The Difference One Person Can Make in a Child’s Life
Writer Pat Conroy’s father was a brute, heaping verbal and physical abuse on his children, treating them as though they were raw recruits in a sadistic boot camp.
For many, this sets them down a road filled with physical and psychological hardships. But some, such as Conroy, overcome such a harsh childhood.
So what is it that kept the Conroy sane? What allowed him to transcend the daily horrors? Conroy attributes his salvation to his mother, who provided the counter-weight his tyrannical father.
When he was a boy, Conroy reports, his mother read aloud to him. One that stands out in his memory is The Diary of Anne Frank. The books was more than inspiring. Conroy says that he fell in love with Anne and became hysterical when, at the end of the book, he learned of her fate.
"And then my mother said something that affected me my entire life.

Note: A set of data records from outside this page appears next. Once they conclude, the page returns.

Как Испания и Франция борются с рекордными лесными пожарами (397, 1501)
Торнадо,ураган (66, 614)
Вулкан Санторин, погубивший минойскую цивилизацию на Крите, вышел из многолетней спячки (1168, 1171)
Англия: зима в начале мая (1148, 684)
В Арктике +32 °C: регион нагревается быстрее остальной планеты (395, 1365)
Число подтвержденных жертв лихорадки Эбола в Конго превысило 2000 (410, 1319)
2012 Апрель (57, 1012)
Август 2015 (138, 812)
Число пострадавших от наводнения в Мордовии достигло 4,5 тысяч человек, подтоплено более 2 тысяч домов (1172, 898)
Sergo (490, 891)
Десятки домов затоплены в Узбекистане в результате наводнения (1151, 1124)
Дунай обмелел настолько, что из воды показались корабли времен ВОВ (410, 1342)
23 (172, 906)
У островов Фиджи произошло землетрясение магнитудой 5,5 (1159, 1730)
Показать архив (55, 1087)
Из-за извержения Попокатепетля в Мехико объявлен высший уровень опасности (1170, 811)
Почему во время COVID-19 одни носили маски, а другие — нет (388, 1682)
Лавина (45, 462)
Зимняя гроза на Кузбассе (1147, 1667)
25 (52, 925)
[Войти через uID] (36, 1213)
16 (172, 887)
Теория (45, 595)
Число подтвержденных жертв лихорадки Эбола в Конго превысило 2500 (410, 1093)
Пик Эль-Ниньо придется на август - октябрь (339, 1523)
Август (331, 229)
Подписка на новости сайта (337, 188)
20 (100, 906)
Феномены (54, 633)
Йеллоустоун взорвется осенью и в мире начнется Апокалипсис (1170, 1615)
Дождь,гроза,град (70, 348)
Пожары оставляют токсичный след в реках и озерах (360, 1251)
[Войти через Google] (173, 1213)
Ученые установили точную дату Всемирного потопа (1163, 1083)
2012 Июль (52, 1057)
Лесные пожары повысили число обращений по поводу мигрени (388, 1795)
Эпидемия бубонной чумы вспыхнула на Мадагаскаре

She said she wanted us to become the kind of family that would hide Jews."
Here was the father beating the hell out his children and a mother who wanted them to be rescuers of children like Anne Frank.
Exactly so, I thought. That is the kind of families we all need to become — families that risk all in order to save from certain death the lives of people who may be strangers. The model held before Conroy’s mother didn’t want them to imitate their father but rather to rise to their latent, nobler self. What she wanted from her children was for them to be altruistic.
‘You are better than your father,’ was the implicit message. ‘You don’t have to be like him. You can become the kind of person who could rescue you. It is better to help people than harm them. You need not be a victim; you can be a protector.’
Conroy was saved by his mother’s quiet courage to show her son a different way and to hold before him a better set of values than he experienced from his own father.
Being moral is more than saying nice things or being a pleasant, inoffensive person. It necessitates the kind of character that Conroy's mother hoped for in her own family. And, as with Conroy, sometimes it takes just one person to articulate the ideal for a child, an ideal whose pull ultimately outweighs the brutal power of an abusive father.